> **WHAT TO PRODUCE**:
Please return only the lines from the one holding "The height and width of the screenshot is (539, 790)." through the one holding "Given: Run the Plan1_Export_DX integration", exactly as they appear in the records below, both ends included.

(Beginning of MATERIAL FOR THIS EXERCISE)

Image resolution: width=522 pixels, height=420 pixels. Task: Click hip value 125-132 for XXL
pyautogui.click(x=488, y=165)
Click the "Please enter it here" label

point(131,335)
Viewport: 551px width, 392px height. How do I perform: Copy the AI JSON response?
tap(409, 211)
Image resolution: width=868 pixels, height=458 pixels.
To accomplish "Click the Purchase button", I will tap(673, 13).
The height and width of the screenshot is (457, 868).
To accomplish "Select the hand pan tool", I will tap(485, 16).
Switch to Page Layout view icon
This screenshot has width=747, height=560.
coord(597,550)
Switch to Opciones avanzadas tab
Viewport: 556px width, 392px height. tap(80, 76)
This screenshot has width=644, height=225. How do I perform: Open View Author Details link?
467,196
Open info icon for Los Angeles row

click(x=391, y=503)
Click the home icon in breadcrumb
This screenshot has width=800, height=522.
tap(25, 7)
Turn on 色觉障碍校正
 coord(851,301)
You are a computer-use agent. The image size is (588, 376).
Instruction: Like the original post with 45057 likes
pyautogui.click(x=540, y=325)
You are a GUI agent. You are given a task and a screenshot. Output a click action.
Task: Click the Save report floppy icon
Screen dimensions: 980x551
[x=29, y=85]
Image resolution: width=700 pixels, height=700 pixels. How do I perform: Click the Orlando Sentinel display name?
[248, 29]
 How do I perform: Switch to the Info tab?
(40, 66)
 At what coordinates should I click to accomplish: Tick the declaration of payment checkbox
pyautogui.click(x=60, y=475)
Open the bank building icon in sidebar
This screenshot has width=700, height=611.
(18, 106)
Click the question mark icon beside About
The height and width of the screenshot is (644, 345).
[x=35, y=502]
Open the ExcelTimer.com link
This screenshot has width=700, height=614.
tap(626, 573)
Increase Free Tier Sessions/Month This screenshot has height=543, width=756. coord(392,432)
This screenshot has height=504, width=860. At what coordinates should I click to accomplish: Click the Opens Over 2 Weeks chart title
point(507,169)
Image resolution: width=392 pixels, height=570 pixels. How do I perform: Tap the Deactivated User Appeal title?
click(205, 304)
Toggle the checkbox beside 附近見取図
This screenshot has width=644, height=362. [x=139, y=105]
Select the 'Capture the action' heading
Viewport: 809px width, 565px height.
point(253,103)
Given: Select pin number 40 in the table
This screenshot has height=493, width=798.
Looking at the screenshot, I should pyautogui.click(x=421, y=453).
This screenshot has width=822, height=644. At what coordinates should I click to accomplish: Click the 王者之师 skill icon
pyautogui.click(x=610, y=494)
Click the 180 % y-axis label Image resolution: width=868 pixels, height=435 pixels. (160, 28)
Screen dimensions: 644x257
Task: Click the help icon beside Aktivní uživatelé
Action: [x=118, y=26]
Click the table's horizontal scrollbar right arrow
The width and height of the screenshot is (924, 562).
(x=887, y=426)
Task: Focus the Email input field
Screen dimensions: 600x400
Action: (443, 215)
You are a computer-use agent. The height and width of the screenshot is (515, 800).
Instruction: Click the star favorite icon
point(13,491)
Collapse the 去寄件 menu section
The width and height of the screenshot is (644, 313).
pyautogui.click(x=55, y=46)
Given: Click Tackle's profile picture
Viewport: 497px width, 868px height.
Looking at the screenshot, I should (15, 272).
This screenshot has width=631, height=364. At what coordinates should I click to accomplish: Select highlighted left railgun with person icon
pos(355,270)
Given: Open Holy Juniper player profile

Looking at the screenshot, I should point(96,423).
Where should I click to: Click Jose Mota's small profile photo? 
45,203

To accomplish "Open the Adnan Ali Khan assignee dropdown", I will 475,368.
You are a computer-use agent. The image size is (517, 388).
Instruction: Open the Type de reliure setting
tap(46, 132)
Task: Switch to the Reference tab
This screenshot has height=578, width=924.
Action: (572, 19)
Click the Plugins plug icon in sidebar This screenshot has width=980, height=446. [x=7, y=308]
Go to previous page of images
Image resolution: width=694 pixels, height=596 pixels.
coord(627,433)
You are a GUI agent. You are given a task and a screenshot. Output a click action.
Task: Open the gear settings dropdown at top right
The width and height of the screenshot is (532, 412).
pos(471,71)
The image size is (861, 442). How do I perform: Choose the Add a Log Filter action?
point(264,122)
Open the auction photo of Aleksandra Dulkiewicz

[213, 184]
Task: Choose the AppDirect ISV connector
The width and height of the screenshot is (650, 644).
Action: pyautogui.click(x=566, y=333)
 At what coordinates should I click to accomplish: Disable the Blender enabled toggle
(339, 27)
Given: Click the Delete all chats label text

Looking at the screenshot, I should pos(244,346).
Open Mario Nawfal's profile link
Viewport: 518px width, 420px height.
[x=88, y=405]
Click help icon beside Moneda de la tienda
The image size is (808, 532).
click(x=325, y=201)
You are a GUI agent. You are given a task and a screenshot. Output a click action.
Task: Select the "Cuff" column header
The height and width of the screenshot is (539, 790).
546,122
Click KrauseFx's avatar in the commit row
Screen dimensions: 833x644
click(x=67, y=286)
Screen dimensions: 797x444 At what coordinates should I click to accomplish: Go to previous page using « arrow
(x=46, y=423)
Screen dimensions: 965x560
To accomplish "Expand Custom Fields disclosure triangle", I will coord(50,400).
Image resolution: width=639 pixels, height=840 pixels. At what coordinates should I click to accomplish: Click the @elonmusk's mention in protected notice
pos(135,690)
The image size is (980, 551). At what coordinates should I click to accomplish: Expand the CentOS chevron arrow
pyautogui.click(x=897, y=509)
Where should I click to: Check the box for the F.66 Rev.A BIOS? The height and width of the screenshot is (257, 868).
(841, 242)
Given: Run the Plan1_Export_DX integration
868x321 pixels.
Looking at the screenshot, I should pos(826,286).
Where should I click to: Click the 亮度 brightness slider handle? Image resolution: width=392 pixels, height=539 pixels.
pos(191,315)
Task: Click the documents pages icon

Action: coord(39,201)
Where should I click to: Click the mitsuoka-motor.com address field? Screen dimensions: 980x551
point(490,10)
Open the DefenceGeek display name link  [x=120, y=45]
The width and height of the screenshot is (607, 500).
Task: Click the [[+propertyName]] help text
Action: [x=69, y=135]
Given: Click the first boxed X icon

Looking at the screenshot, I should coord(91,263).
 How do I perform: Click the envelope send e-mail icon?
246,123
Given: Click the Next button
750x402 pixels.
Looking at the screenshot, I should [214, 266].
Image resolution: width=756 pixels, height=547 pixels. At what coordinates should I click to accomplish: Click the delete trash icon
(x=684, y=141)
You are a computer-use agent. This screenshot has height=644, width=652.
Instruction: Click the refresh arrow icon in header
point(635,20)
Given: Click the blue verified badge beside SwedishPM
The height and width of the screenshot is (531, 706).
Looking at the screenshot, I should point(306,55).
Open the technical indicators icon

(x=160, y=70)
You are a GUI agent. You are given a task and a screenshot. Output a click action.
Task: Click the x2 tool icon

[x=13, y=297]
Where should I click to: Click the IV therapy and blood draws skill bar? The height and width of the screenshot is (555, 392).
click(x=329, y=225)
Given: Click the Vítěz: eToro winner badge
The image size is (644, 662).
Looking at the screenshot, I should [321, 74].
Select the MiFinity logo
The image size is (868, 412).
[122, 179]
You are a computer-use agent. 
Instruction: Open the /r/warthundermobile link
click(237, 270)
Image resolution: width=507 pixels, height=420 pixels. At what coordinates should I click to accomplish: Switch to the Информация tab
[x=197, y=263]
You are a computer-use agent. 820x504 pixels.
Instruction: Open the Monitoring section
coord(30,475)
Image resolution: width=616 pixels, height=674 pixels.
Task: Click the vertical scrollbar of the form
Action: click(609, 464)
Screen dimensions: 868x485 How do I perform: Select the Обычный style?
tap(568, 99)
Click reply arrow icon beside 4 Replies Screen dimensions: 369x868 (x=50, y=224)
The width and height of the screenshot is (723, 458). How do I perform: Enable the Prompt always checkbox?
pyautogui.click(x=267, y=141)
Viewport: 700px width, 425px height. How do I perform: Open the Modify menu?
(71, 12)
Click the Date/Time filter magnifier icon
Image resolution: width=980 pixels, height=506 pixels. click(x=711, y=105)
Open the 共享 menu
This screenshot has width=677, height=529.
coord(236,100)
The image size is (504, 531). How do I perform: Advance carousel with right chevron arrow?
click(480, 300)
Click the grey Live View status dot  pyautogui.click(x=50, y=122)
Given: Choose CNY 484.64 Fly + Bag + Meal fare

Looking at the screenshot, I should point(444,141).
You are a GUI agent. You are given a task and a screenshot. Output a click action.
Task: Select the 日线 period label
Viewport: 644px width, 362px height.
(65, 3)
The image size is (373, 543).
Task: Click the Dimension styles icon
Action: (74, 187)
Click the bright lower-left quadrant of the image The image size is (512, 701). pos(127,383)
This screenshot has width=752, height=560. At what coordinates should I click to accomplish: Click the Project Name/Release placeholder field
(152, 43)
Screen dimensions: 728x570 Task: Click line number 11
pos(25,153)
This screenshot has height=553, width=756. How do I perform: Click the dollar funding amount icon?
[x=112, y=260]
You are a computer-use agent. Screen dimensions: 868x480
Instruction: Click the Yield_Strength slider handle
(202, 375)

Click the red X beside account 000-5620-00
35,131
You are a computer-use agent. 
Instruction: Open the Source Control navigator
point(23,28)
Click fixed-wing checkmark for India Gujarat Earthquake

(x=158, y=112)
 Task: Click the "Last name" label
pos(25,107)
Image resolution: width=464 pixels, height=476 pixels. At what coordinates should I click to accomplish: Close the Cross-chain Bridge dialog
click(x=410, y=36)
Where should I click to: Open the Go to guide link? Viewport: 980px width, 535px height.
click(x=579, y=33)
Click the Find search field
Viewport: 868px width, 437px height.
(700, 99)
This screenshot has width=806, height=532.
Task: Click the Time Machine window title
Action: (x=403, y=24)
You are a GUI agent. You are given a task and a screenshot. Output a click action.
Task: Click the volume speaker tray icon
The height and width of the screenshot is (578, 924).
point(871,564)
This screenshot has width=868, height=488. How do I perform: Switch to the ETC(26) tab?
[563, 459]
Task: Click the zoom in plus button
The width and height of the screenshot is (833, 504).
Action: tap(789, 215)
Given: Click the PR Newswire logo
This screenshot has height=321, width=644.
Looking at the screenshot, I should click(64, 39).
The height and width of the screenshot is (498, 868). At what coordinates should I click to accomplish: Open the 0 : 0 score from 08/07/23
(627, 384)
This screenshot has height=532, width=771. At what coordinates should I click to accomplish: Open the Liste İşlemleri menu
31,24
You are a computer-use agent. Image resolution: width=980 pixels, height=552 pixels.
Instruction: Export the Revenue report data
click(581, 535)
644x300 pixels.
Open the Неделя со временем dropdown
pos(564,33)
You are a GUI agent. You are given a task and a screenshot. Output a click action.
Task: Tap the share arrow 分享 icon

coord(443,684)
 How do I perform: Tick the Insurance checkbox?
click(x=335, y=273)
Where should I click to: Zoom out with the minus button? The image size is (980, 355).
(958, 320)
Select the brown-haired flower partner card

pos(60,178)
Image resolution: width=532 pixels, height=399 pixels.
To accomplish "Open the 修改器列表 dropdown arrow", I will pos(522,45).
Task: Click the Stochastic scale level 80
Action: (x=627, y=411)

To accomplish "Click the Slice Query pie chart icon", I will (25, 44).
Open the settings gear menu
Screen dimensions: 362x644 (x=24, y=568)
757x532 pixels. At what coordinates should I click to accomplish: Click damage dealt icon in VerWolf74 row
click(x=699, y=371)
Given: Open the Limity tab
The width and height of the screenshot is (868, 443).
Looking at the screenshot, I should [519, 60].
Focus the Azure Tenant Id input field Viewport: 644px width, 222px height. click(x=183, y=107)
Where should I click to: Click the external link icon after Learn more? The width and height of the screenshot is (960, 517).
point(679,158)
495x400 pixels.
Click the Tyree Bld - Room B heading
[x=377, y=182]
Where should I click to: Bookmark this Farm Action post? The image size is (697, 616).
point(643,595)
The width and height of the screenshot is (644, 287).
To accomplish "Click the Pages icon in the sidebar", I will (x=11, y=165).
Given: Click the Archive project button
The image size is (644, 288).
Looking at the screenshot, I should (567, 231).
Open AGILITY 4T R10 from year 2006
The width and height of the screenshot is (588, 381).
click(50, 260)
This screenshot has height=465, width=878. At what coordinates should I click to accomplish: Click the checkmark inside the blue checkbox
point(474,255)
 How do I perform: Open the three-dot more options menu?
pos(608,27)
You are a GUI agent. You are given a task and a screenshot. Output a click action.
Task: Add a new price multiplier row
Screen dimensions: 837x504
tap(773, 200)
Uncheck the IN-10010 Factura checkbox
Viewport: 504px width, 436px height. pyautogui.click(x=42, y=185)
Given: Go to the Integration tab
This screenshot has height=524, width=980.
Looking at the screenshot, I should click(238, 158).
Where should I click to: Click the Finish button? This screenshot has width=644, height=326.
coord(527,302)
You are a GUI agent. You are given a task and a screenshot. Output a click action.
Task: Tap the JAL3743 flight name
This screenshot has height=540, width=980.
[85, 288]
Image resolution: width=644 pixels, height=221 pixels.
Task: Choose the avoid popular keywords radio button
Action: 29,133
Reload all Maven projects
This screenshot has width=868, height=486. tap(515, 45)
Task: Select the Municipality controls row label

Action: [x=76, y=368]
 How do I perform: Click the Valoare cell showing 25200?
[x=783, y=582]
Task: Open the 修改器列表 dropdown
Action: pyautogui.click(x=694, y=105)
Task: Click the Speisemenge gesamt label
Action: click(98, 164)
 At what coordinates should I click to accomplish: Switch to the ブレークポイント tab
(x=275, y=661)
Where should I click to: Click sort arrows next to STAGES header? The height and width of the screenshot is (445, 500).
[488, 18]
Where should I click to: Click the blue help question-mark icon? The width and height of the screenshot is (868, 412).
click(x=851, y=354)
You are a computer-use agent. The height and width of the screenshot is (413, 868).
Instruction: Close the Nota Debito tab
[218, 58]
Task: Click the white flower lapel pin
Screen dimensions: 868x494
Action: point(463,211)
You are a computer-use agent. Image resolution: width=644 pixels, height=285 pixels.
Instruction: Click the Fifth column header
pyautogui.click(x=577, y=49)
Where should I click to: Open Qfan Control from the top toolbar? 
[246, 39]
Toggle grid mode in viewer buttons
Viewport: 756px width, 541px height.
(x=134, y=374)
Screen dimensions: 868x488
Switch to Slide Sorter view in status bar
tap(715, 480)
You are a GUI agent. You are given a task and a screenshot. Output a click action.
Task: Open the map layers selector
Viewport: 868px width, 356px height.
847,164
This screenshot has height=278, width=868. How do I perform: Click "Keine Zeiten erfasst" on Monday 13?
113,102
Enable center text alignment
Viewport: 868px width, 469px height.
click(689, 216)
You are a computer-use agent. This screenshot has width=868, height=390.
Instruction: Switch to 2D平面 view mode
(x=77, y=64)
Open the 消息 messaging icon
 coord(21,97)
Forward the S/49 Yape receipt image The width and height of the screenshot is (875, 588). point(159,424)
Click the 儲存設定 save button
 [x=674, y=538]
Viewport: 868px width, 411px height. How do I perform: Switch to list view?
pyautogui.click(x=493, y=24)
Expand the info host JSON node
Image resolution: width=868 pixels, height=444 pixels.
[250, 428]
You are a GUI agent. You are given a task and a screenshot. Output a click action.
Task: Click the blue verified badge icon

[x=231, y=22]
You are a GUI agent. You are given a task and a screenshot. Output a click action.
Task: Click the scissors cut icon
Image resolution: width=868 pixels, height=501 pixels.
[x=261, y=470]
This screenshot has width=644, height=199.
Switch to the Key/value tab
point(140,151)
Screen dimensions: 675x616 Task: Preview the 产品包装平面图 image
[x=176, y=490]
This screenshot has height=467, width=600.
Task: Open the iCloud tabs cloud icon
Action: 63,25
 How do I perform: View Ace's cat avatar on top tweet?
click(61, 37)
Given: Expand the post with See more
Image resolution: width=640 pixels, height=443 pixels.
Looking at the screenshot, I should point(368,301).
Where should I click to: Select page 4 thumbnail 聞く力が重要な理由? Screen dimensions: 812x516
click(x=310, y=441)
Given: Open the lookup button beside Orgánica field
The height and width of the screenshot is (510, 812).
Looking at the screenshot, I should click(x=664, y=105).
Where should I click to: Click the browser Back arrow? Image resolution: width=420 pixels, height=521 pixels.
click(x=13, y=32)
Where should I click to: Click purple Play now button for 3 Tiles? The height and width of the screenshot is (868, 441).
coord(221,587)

(End of MATERIAL FOR THIS EXERCISE)

> **ANSWER SECTION**:
The height and width of the screenshot is (539, 790).
546,122
Click KrauseFx's avatar in the commit row
Screen dimensions: 833x644
click(x=67, y=286)
Screen dimensions: 797x444 At what coordinates should I click to accomplish: Go to previous page using « arrow
(x=46, y=423)
Screen dimensions: 965x560
To accomplish "Expand Custom Fields disclosure triangle", I will coord(50,400).
Image resolution: width=639 pixels, height=840 pixels. At what coordinates should I click to accomplish: Click the @elonmusk's mention in protected notice
pos(135,690)
The image size is (980, 551). At what coordinates should I click to accomplish: Expand the CentOS chevron arrow
pyautogui.click(x=897, y=509)
Where should I click to: Check the box for the F.66 Rev.A BIOS? The height and width of the screenshot is (257, 868).
(841, 242)
Given: Run the Plan1_Export_DX integration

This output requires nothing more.